Eurovision Song Contest: Most embarrassing UK entries – and some of our best
From the song contest glory of Bucks Fizz to the 'nil points' horror of Jemini
It might be a joke to many of us that the UK is perennially destined for disappointment in the Eurovision Song Contest, but our country is, surprisingly, one of the most successful competitors.
The UK has won five times since 1959 and, along with Sweden, is the only nation to triumph in four separate decades. We were runners-up on a record 15 occasions.
Unfortunately, after the rule that songs must be performed in one of the participating country’s official languages was abolished in 1999, the UK has only finished in the top ten twice (Jessica Garlick came third in 2002 and Jade Ewen fifth in 2009).
Alas the UK has also come last, starting with that infamous 2003 "nul points" nightmare (cheers, Jemini), as well as ending rock bottom in 2008 and 2010.
Molly Smitten-Downes flew the flag for us last year with her upbeat self-penned number "Children of the Universe". She didn't do too badly either, placing 17th out of 26 entries and scoring 40 points.
Past high profile UK entrants have included boyband Blue, power vocalist Bonnie Tyler and veteran star Engelbert Humperdinck, but who have been the best and worst British hopefuls of all-time?
The best of British...
"Love Shine A Light" - Katrina and the Waves
This feel-good number triumphed in Dublin in 1997 with a record score of 227 points, giving the pop group their biggest hit since "Walking On Sunshine". "It had 'I'm a winner' written all over it," said Katrina Leskanich, modestly.
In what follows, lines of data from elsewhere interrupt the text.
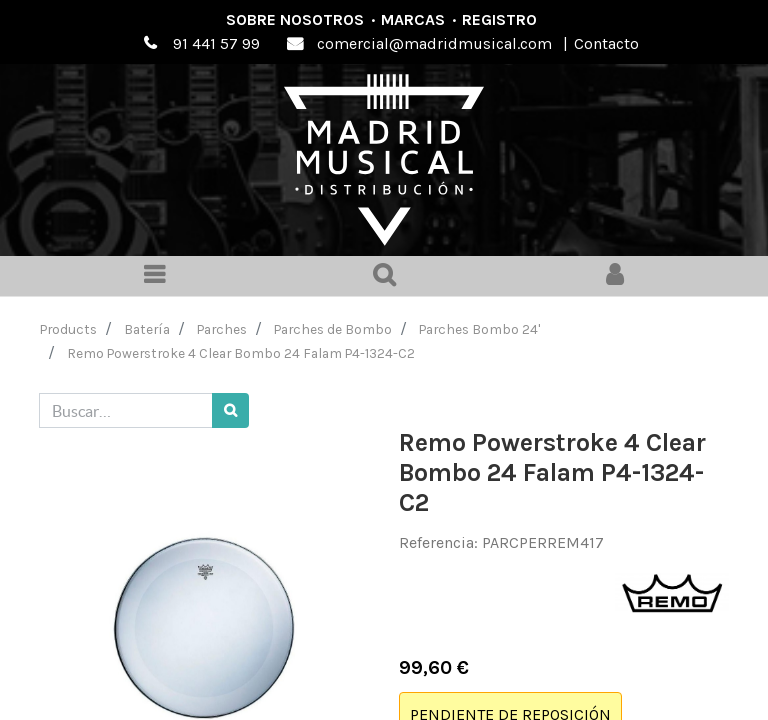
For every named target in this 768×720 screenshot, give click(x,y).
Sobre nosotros (295, 19)
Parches (222, 329)
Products (68, 329)
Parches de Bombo (333, 329)
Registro (499, 19)
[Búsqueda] (230, 410)
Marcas (413, 19)
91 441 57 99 (216, 43)
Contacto (606, 43)
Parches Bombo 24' (479, 329)
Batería (147, 329)
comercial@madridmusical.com (434, 43)
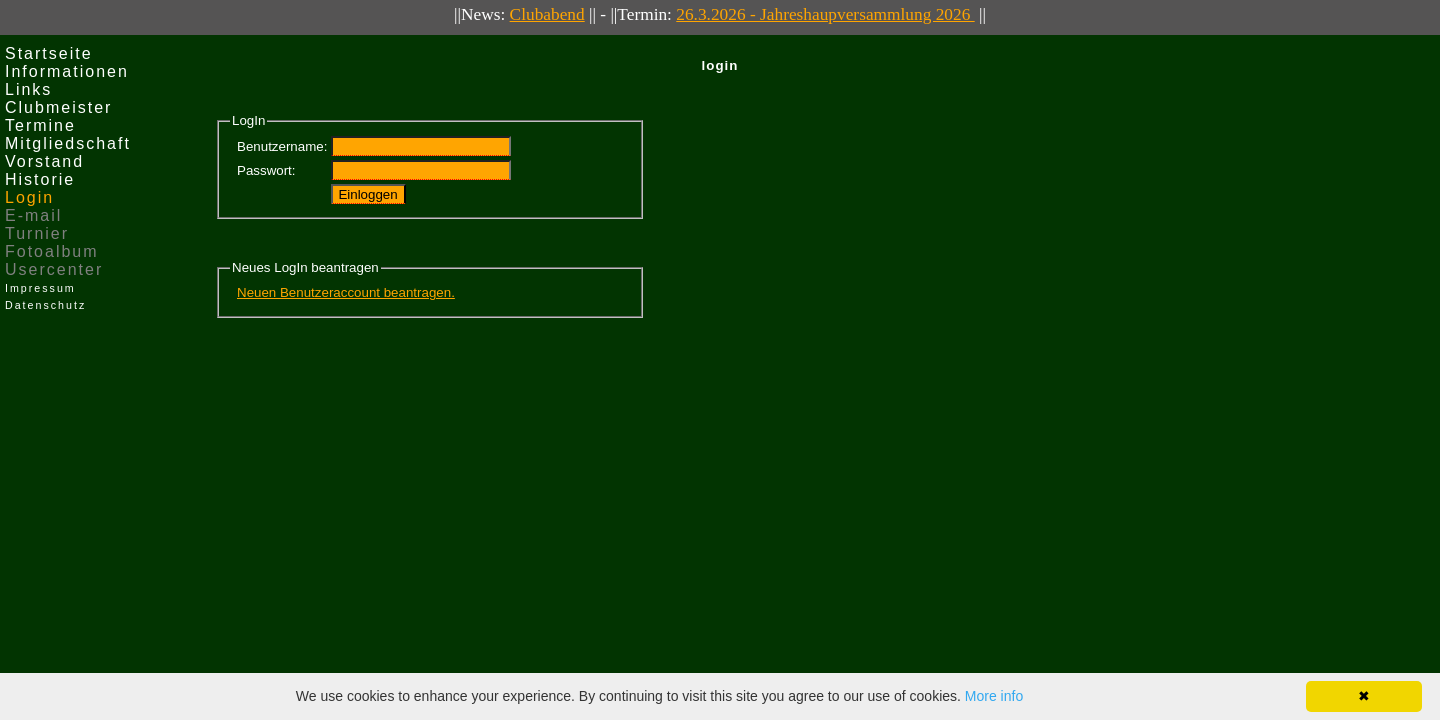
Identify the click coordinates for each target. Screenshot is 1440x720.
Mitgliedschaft (68, 143)
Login (29, 197)
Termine (40, 125)
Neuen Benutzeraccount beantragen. (346, 292)
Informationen (67, 71)
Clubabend (547, 14)
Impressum (40, 288)
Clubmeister (58, 107)
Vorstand (44, 161)
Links (28, 89)
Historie (40, 179)
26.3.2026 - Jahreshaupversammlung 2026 (825, 14)
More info (994, 696)
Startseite (49, 53)
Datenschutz (45, 305)
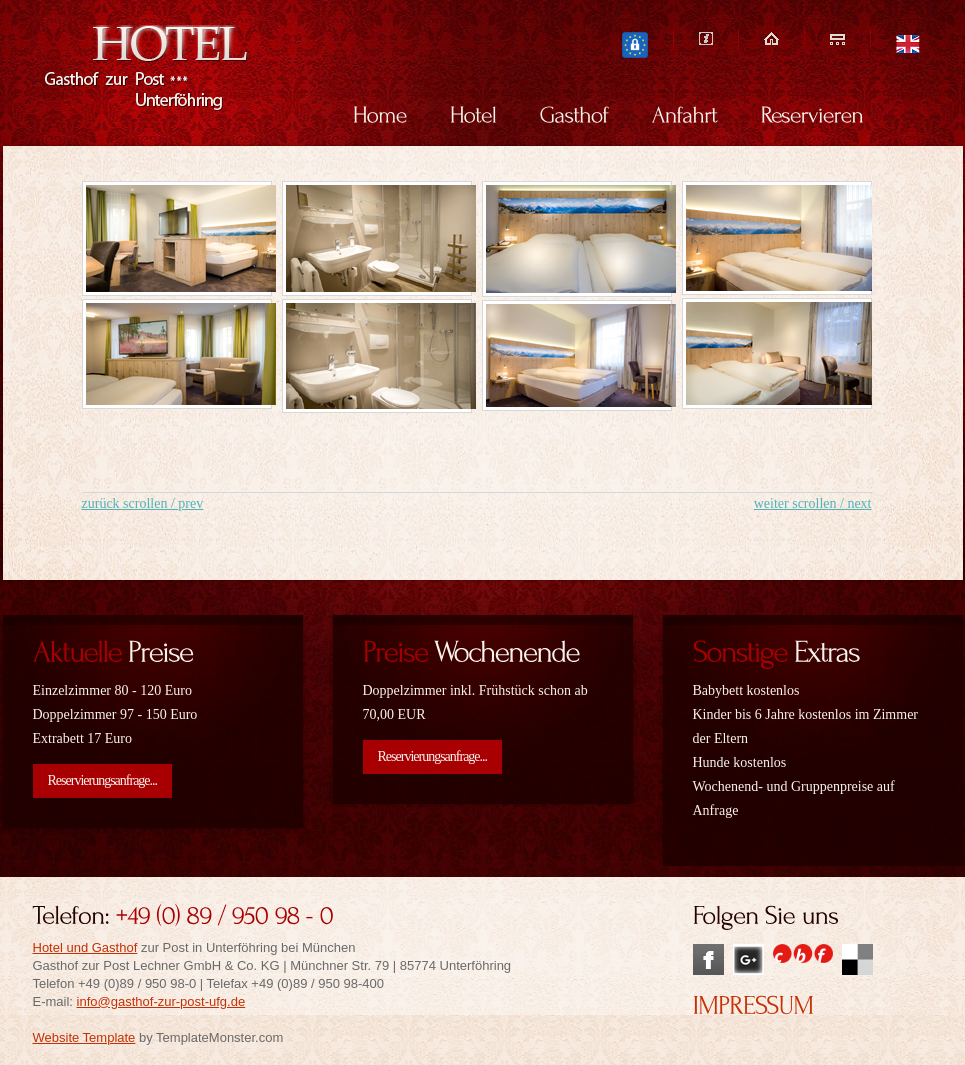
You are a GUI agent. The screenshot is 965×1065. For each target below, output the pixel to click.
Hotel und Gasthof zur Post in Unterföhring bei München (168, 72)
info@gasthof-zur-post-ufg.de (161, 1001)
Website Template (84, 1037)
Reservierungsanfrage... (103, 780)
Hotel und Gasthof (85, 947)
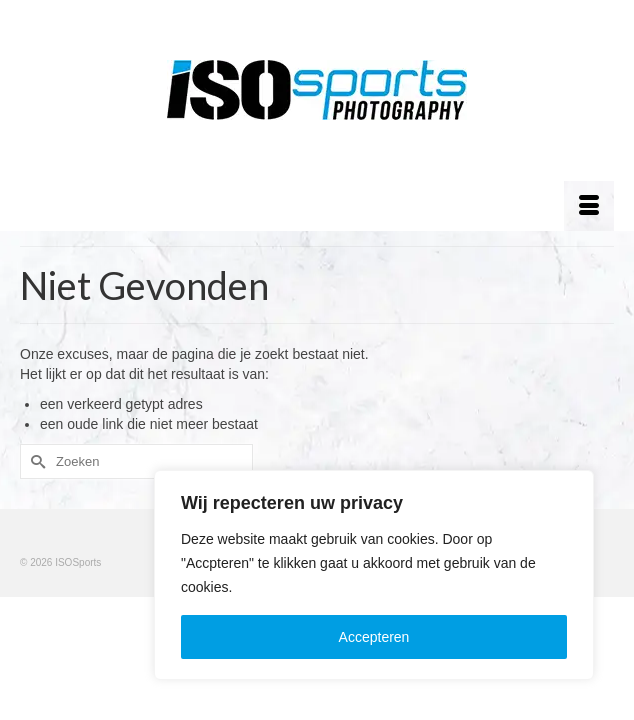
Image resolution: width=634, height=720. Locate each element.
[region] (374, 575)
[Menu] (589, 206)
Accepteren (374, 637)
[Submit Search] (35, 461)
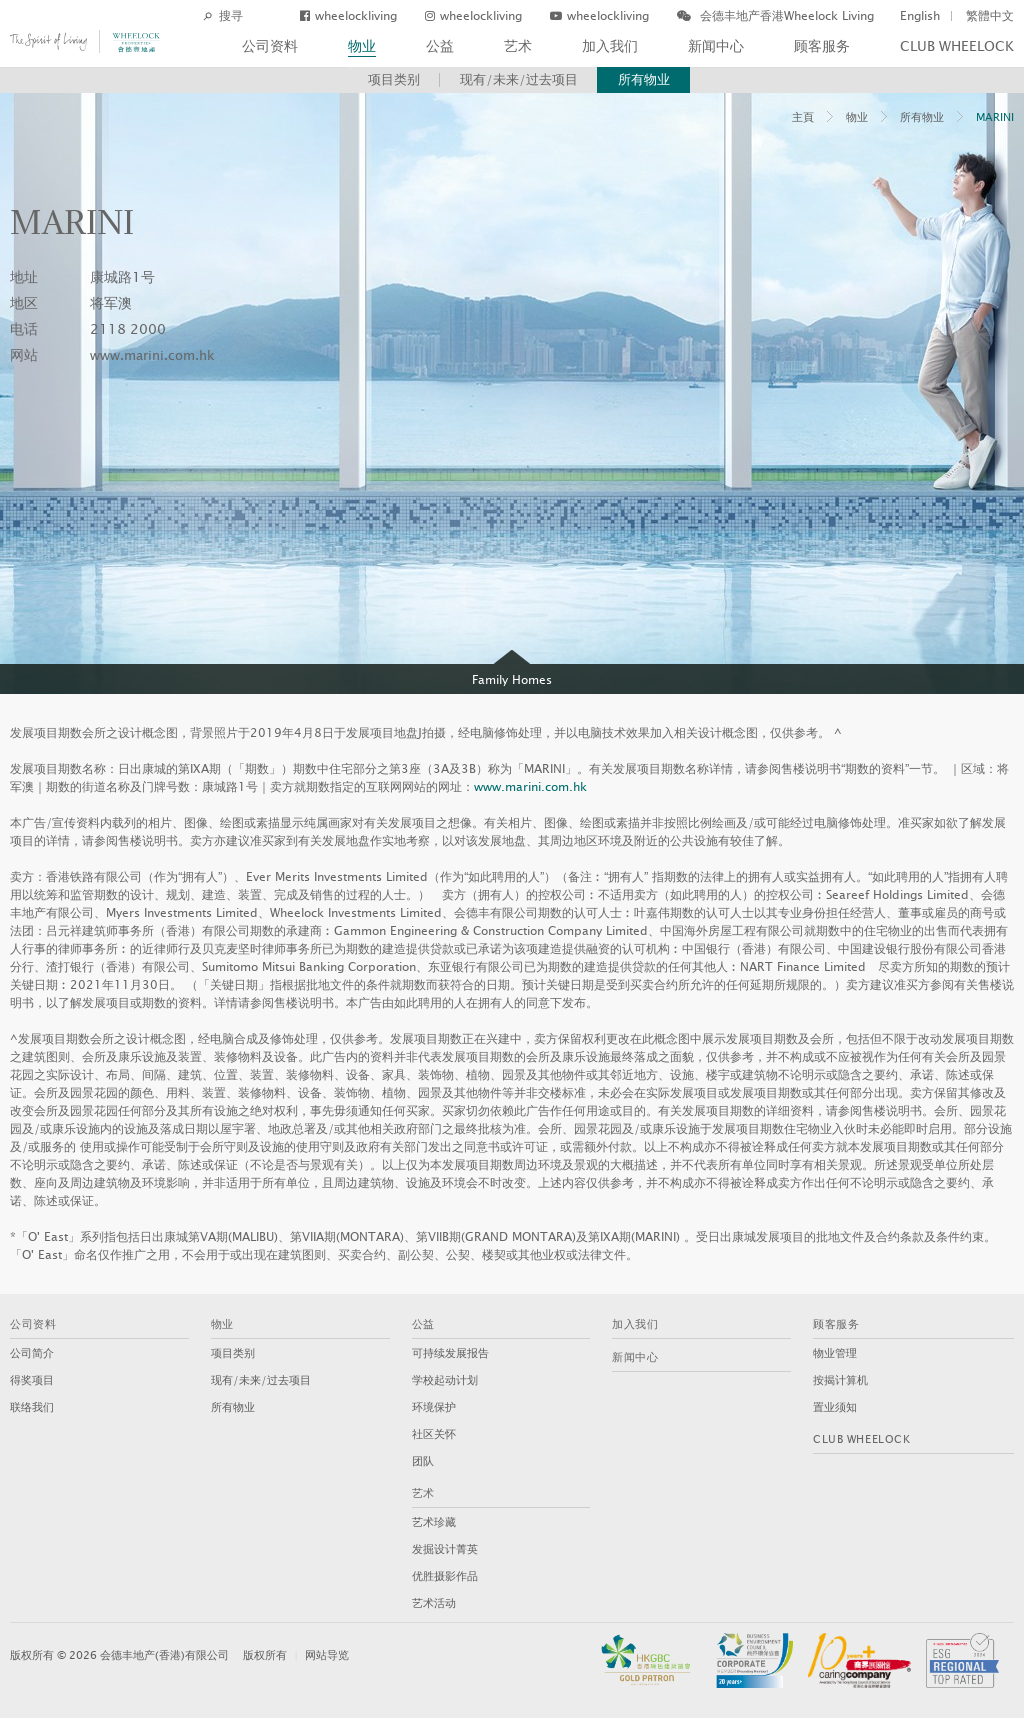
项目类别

"Puppet On A String" - Sandie Shaw
Sandie Shaw was the first to bring home the trophy for the UK in 1967 with 47 points. She performed the winning song barefoot because, frankly, who needs shoes when you're a Eurovision champion?
"Boom Bang-a-Bang" - Lulu
It was just two years until the next UK victory when Lulu triumphed in 1969 with 18 points. She came joint with France, Spain and the Netherlands...but she still won. Monty Python later parodied the song with "Bing Tiddle-Tiddle Bong".
"Save Your Kisses For Me" - Brotherhood of Man
Following an eight-year post-Lulu slump, this pop quartet emerged to pull the UK back to the top spot with a massive 164 points. "Save Your Kisses For Me" became a worldwide hit that remains the biggest-selling Eurovision winner ever.
"Making Your Mind Up" - Bucks Fizz
This fun foursome were the last to take the UK to Eurovision success in 1981. Bucks Fizz had formed just two months before the contest in Dublin and this was their debut single. The group notched up 136 points and are one of the most-loved acts of all-time.
...and the acts we'd rather forget
"Cry Baby" - Jemini
The less said about the shocker that was Eurovision 2003 the better. No, honestly, the UK was the only country to receive a big fat zero and it's still our only 'nil points' song. Someone even vandalised Jemini's dressing room, they hated the performance that much.
"Even If" - Andy Abraham
Poor Andy, this was a damn good effort in 2008, but for some reason Europe didn't buy it. The X Factor runner-up and former refuse collector finished joint last in Serbia with 14 points. All of a sudden he was the second worst UK act ever - not fair.
"That Sounds Good To Me" – Josh Dubovie
"You bring the sunshine, I'll bring the good times, it's happy ever after". Or not in Josh’s case - he left Norway in 2010 with just 10 points. If you can't tell by his off-key performance, he came last, and critics called him "ubernaff".
"Love Will Set You Free" – Engelbert Humperdinck
To give The Hump his due, you couldn't fault his vocals. The crooner was 76 when he performed in Azerbaijan to take 12 points and finish just short of last. Many fans blamed his 2012 failure on the fact that the UK was the first country to perform.
"Flying The Flag (For You)" - Scooch
For some unbeknown reason, Scooch managed to avoid 'nil points' in 2007 with this air hostess mess. The UK crashed into 22nd place with 19 points - the same as France. "Flying The Flag" was specifically written for Eurovision, but oh how we wish they hadn't bothered...
This year's Eurovision grand final takes place in Vienna on 23 May with BBC commentary from the fabulous Graham Norton.